At Oak Ridge National Laboratory (ORNL), quantum biology, artificial intelligence, and bioengineering have collided to redefine the landscape of CRISPR Cas9 genome editing tools. This multidisciplinary approach, detailed in the journal Nucleic Acids Research, promises to elevate the precision and efficiency of genetic modifications in organisms, particularly microbes, paving the way for enhanced production of renewable fuels and chemicals.
CRISPR is adept at modifying genetic code to enhance an organism's performance or correct mutations. CRISPR Cas9 requires a guide RNA (gRNA) to direct the enzyme to its target site to perform these modifications. However, existing computational models for predicting effective guide RNAs in CRISPR tools have shown limited efficiency when applied to microbes. ORNL's Synthetic Biology group, led by Carrie Eckert, observed these disparities and set out to bridge the gap.
"A lot of the CRISPR tools have been developed for mammalian cells, fruit flies, or other model species. Few have been geared towards microbes where the chromosomal structures and sizes are very different," explained Eckert.
Electronic structure can have great effects on the chemical properties and interactions of nucleotides, the building blocks of DNA and RNA. Erica Prates, computational systems biologist at ORNL, explained that the distribution of electrons within these molecules influences reactivity and conformational stability, including the effective binding of the Cas9-gRNA complex to cellular DNA.
To design effective gRNA for these smaller organisms, these effects must be accounted for.

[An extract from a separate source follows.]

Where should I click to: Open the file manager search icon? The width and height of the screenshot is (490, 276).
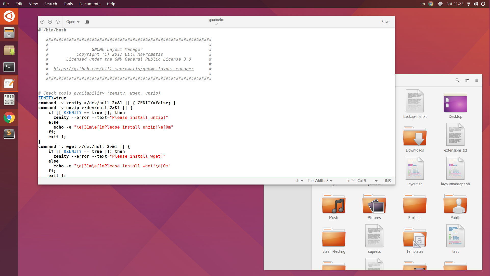point(457,80)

To address the shortcomings in current gRNA design tools, ORNL scientists delved into quantum biology—a convergence of molecular biology and quantum chemistry– in a bid to understand the effects of electronic structure within cell nuclei, where genetic material is stored.
The scientists built an explainable artificial intelligence model, named iterative random forest, trained on a dataset of around 50,000 guide RNAs targeting the genome of E. coli bacteria. This model considered quantum chemical properties, offering insights into nucleotide features crucial for selecting optimal guide RNAs. The model was validated via laboratory experiments in which E. coli DNA was cut using guides selected by the model.

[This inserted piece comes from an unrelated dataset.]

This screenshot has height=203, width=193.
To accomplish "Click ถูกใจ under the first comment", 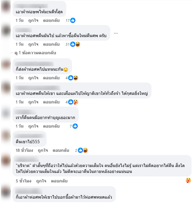I will click(33, 20).
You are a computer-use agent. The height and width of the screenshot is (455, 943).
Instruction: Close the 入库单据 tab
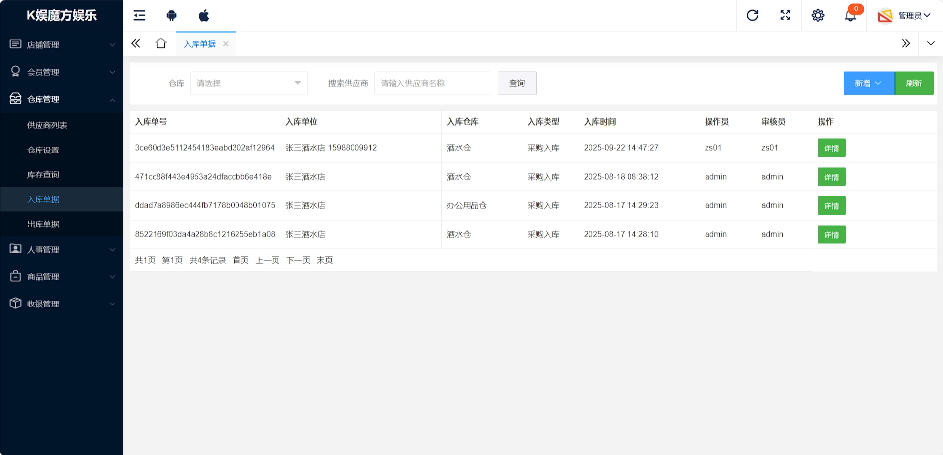coord(226,44)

"The model helped us identify clues about the molecular mechanisms that underpin the efficiency of our guide RNAs, giving us a rich library of molecular information that can help us improve CRISPR technology," said Prates.
Jaclyn Noshay, a former ORNL computational systems biologist and first author of the paper, emphasized the value of the explainable AI model, which provides an in-depth understanding of the biological mechanisms driving results, as opposed to less interpretable deep learning models rooted in “black box” algorithms.

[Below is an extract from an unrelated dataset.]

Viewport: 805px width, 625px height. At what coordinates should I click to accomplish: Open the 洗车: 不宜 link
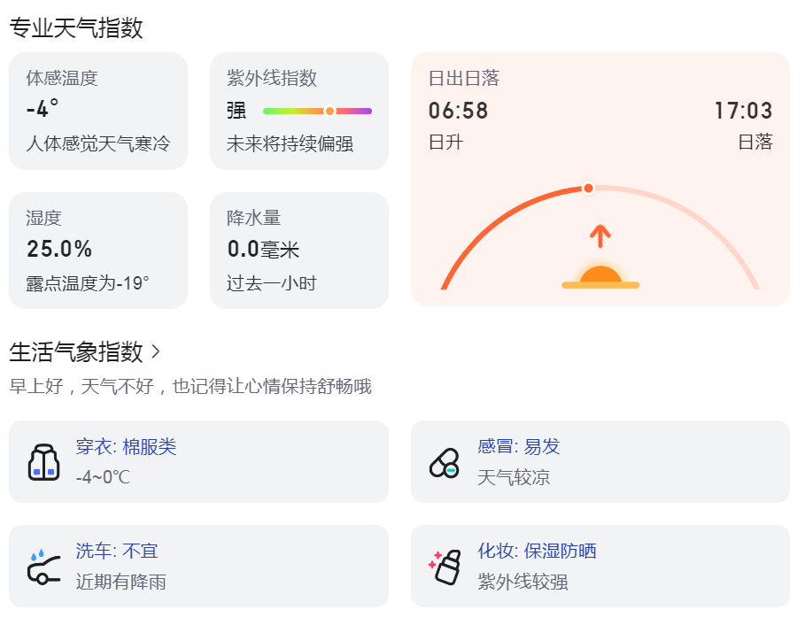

The quantum-informed CRISPR Cas9 model enhances microbial genome editing and has broader implications. According to Eckert, it opens avenues for improving guide RNA design across various species, including humans, with potential applications in drug development. “If you’re looking at any sort of drug development, for instance, where you’re using CRISPR to target a specific region of the genome, you must have the most accurate model to predict those guides,” Eckert noted.
Refining CRISPR Cas9 models not only accelerates research but also enhances the ability to modify the DNA of diverse organisms predictively. This holds significance in the field of functional genomics, linking genotype to phenotype, and aligns with the goals of the ORNL-led Center for Bioenergy Innovation (CBI), aiming to improve bioenergy feedstock plants and bacterial fermentation of biomass.
“A major goal of our research is to improve the ability to predictively modify the DNA of more organisms using CRISPR tools. This study represents an exciting advancement toward understanding how we can avoid making costly ‘typos’ in an organism’s genetic code,” said ORNL’s Paul Abraham, a bioanalytical chemist who leads the DOE Genomic Science Program’s Secure Ecosystem Engineering and Design Science Focus Area, or SEED SFA, that supported the CRISPR research. “I am eager to learn how much more these predictions can improve as we generate additional training data and continue to leverage explainable AI modeling.”
Moving forward, ORNL's synthetic biology team plans to collaborate with computational science colleagues to further refine the microbial CRISPR Cas9 model using experimental data from various microbial species. The team has a bright future planned for this technology. “We’re greatly improving our predictions of guide RNA with this research,” Eckert said. “The better we understand the biological processes at play and the more data we can feed into our predictions, the better our targets will be, improving the precision and speed of our research.” As this tool becomes more accurate and reaches further across the microbial domain, the applications in medicine, industry, and research seem endless.